Collected data:
Start of Block

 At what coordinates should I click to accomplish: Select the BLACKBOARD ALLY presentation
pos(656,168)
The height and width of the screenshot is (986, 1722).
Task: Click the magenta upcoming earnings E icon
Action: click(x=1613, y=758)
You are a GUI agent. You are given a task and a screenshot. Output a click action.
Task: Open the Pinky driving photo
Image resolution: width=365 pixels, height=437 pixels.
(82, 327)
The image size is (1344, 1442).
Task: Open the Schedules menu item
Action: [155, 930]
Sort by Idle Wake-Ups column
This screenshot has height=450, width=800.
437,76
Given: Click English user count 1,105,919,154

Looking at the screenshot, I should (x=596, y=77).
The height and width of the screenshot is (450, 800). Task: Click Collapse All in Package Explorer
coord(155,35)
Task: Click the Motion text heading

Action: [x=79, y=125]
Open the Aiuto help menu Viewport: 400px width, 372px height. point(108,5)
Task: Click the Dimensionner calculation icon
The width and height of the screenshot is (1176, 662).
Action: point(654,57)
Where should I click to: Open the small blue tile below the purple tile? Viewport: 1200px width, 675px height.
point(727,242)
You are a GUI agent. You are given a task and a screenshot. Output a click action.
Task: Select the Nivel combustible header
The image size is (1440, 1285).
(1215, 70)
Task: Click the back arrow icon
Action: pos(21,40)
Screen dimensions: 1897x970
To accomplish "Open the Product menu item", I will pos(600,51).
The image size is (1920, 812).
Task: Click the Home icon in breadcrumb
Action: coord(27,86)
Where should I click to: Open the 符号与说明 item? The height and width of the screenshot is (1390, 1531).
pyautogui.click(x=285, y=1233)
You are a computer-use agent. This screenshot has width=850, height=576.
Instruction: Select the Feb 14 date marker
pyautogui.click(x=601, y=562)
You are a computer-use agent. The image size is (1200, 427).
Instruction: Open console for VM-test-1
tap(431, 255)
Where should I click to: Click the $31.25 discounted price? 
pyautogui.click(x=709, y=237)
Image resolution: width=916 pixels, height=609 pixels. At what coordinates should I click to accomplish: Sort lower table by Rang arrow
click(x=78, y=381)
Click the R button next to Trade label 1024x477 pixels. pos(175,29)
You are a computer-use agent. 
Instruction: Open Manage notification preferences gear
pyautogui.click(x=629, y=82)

End of Block

§ What to work on
All entries should be restated word for word.

§ Answer
 At what coordinates should I click to accomplish: Select the BLACKBOARD ALLY presentation
pos(656,168)
The height and width of the screenshot is (986, 1722).
Task: Click the magenta upcoming earnings E icon
Action: click(x=1613, y=758)
You are a GUI agent. You are given a task and a screenshot. Output a click action.
Task: Open the Pinky driving photo
Image resolution: width=365 pixels, height=437 pixels.
(82, 327)
The image size is (1344, 1442).
Task: Open the Schedules menu item
Action: [155, 930]
Sort by Idle Wake-Ups column
This screenshot has height=450, width=800.
437,76
Given: Click English user count 1,105,919,154

Looking at the screenshot, I should (x=596, y=77).
The height and width of the screenshot is (450, 800). Task: Click Collapse All in Package Explorer
coord(155,35)
Task: Click the Motion text heading

Action: [x=79, y=125]
Open the Aiuto help menu Viewport: 400px width, 372px height. point(108,5)
Task: Click the Dimensionner calculation icon
The width and height of the screenshot is (1176, 662).
Action: point(654,57)
Where should I click to: Open the small blue tile below the purple tile? Viewport: 1200px width, 675px height.
point(727,242)
You are a GUI agent. You are given a task and a screenshot. Output a click action.
Task: Select the Nivel combustible header
The image size is (1440, 1285).
(1215, 70)
Task: Click the back arrow icon
Action: pos(21,40)
Screen dimensions: 1897x970
To accomplish "Open the Product menu item", I will pos(600,51).
The image size is (1920, 812).
Task: Click the Home icon in breadcrumb
Action: coord(27,86)
Where should I click to: Open the 符号与说明 item? The height and width of the screenshot is (1390, 1531).
pyautogui.click(x=285, y=1233)
You are a computer-use agent. This screenshot has width=850, height=576.
Instruction: Select the Feb 14 date marker
pyautogui.click(x=601, y=562)
You are a computer-use agent. The image size is (1200, 427).
Instruction: Open console for VM-test-1
tap(431, 255)
Where should I click to: Click the $31.25 discounted price? 
pyautogui.click(x=709, y=237)
Image resolution: width=916 pixels, height=609 pixels. At what coordinates should I click to accomplish: Sort lower table by Rang arrow
click(x=78, y=381)
Click the R button next to Trade label 1024x477 pixels. pos(175,29)
You are a computer-use agent. 
Instruction: Open Manage notification preferences gear
pyautogui.click(x=629, y=82)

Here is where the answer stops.